Dragnet: The Big .22 Rifle for Christmas (NBC, 1952)
What could have remained a harrowing holiday crime drama equivalent to the proverbial lump of coal in the Christmas stocking becomes, instead, a somewhat surprising expostulation on forgiveness in possibly the worst possible circumstance, which might be reduced to a maudlin cliché but for the sober professionalism of the cast and the writing.
It begins when a nine-year-old boy is reported missing, with suspicion of foul play amplified by shell casing found at his home’s back yard, with Friday (Jack Webb) and Smith (Ben Alexander) launching a probe that takes them to the boy’s family, the family of his eight-year-old best friend, an unthinkable tragedy involving a Christmas present—a .22 rifle—with which they experimented, until the nine-year-old returns to tell a staggering story . . . and the eight-year-old’s father offers an equally jarring resolution involving his son’s Christmas presents.
You could argue that mastermind Webb and company could have found a less harrowing way to send a Christmas message through the vehicle of a seminal crime drama, but then you might have to argue that this show, which prided itself on terse acting and baloney-proof writing for the most part, should have stepped a little too far out of character even for yuletide.
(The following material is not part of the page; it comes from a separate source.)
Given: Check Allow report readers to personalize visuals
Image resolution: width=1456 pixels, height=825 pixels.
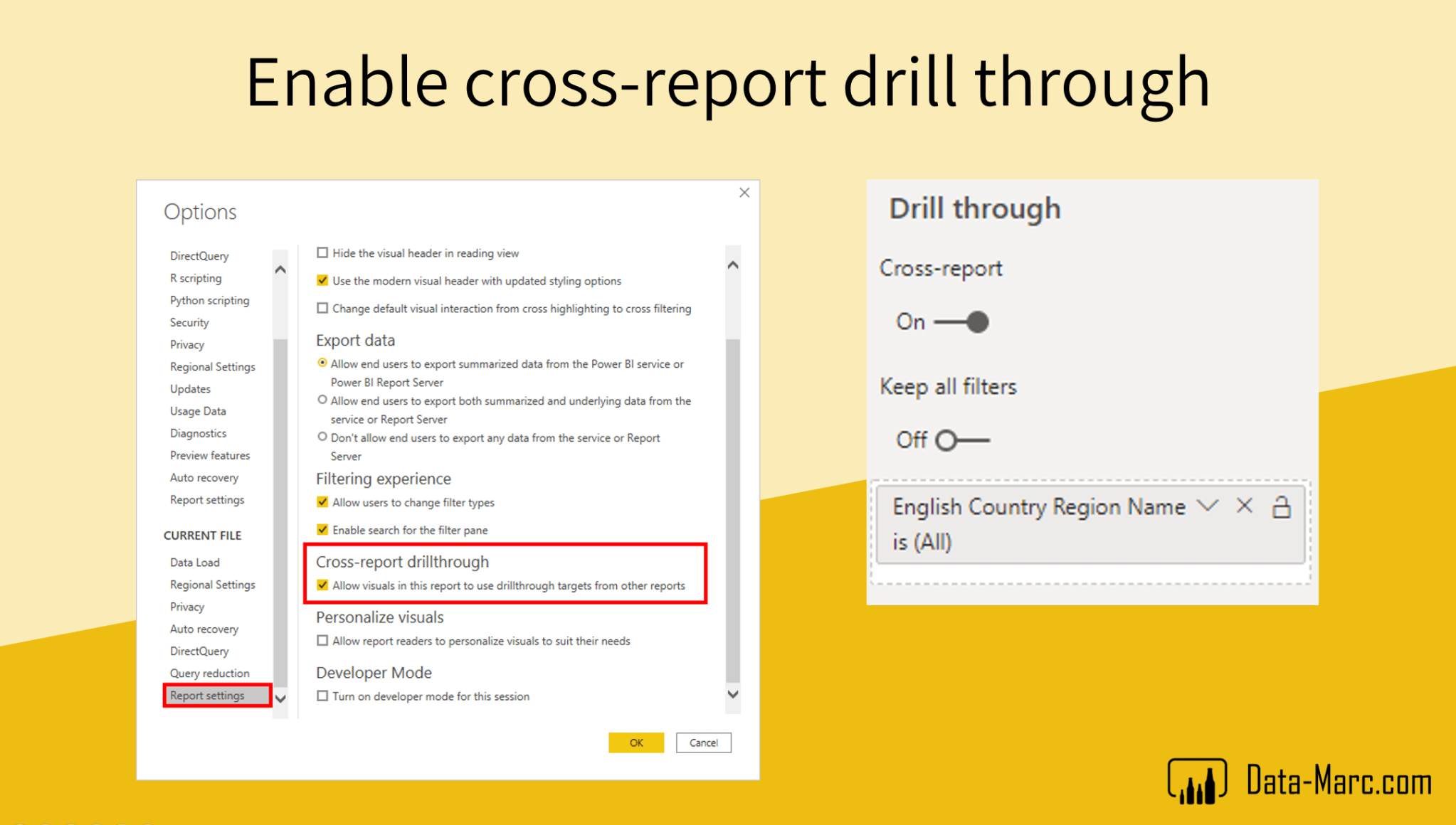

But then you may want to give a look at how the show’s first television remake of this very episode plays by comparison. Then you may understand just how right the radio original will remain over half a century later. Because you don’t really need to see the faces to know how two families’ terrors can bring two otherwise unstylishly hard-boiled detectives as close as they would ever come to letting emotion sneak through their customarily unflappable selves. And, how even Dragnet could not be immune to offering a genuine tear-jerker.
Additional cast: William Johnstone, Sammy Ogg, unknown players. Announcer: George Fenneman. Music: Walter Schumann. Director: Jack Webb. Writer: Jim Moser.
FURTHER CHANNEL SURFING . . .
Duffy’s Tavern: A Christmas Show with Monty Woolley (Blue Network; Armed Forces Radio Network Rebroadcast, 1943)—“The wise old actor with the sage old brush,” as Archie (Ed Gardner) describes guest Monty Woolley, is going to play Santa in the tavern’s annual Christmas pageant, except that Archie—as is customary in these situations, alas—hasn’t exactly invited Woolley to do it yet, and probably won’t until he shows up on the day of the pageant. (“Look what a challenge it’d be to you as a thespedestrian!” Archie warbles, and if you had nightmares of him on a date with Jane Ace, there isn’t a jury in this world that would say you were unjustified.) Eddie: Eddie Green. Miss Duffy: Florence Halop. Finnegan: Charles Cantor. Music: Peter Van Steeden Orchestra. Director: Possibly Jack Roche. Writers: Ed Gardner, Abe Burrows, further unknown.
Fibber McGee & Molly: Looking for a Christmas Tree (NBC, 1943)—In which the Squire of 79 Wistful Vista (Jim Jordan) learns the hard way (doesn’t he usually?) that waiting until the last minute to get the Christmas tree is as big a pain in the rump roast as waiting until the last minute to buy the Christmas presents—especially when everyone they know seems to have the same problem. The real treat: Teeny (Marian Jordan, who also plays Molly) reprises her charming performance of “‘Twas the Night Before Christmas” with the King’s Men, whose Ken Darby set the classic poem to music. Uncle Dennis: Bill Thompson. Alice Darling: Shirley Mitchell. Louie: Possibly Hugh Studebaker. Doc: Arthur Q. Bryan. Announcer: Harlow Wilcox. Music: Billy Mills Orchestra, the King’s Men. Writers: Don Quinn, Phil Leslie.
The Jack Benny Program: Last Minute Christmas Shopping (NBC, 1947)—With three more shopping days before Christmas, Jack (Benny) meets Mary (Livingstone) for shopping and opens a charge account, Dennis (Day) ponders a gift for his parents, and Phil (Harris) flirts with a salesgirl (possibly Shirley Mitchell) who remembers him from last year’s shopping. Announcer: Don Wilson. Music: Phil Harris Orchestra, the Sports Men. Writers: George Balzar, Sam Perrin, Milt Josefsberg.